Directions :: From the listing below, output only the lines starting at the line that has "This screenshot has height=750, width=1568." and ending at the line that has "You are a GUI", exactly as they appear, ends included.

Data records ::
·····
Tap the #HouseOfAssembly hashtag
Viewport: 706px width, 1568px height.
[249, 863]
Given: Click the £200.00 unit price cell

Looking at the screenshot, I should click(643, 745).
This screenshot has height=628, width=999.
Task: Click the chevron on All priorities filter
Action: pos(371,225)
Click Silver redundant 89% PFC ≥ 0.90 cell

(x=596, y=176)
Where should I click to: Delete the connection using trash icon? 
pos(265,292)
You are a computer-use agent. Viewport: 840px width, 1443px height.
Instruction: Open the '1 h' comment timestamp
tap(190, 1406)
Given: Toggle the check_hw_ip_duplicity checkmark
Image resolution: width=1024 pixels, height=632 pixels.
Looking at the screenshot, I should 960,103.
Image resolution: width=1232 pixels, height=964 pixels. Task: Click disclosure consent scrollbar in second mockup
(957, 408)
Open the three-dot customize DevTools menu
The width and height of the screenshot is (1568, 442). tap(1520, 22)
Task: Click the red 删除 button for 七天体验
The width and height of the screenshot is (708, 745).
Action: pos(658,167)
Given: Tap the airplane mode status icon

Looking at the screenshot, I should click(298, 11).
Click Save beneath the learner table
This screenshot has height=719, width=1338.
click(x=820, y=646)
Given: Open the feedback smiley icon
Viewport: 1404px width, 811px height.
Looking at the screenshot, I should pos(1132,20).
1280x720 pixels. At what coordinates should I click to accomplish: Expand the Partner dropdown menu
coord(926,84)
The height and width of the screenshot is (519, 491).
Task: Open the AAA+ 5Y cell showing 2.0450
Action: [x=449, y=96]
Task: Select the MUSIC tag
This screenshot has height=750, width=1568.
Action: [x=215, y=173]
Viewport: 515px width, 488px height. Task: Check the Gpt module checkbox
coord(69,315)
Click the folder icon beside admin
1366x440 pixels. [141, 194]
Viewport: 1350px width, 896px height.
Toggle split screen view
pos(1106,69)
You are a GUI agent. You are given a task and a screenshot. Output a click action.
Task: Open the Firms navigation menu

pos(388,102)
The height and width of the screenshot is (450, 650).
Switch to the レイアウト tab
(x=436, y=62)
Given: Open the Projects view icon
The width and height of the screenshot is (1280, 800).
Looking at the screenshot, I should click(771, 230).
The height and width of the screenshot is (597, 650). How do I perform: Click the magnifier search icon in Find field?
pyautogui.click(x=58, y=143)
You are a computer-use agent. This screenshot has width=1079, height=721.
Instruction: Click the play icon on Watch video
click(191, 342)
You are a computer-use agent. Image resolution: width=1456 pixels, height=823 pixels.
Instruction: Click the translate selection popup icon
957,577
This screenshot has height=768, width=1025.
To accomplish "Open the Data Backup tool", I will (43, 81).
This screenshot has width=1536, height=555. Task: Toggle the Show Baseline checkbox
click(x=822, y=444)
·····
Exercise answer ::
This screenshot has height=750, width=1568.
Action: [x=215, y=173]
Viewport: 515px width, 488px height. Task: Check the Gpt module checkbox
coord(69,315)
Click the folder icon beside admin
1366x440 pixels. [141, 194]
Viewport: 1350px width, 896px height.
Toggle split screen view
pos(1106,69)
You are a GUI agent. You are given a task and a screenshot. Output a click action.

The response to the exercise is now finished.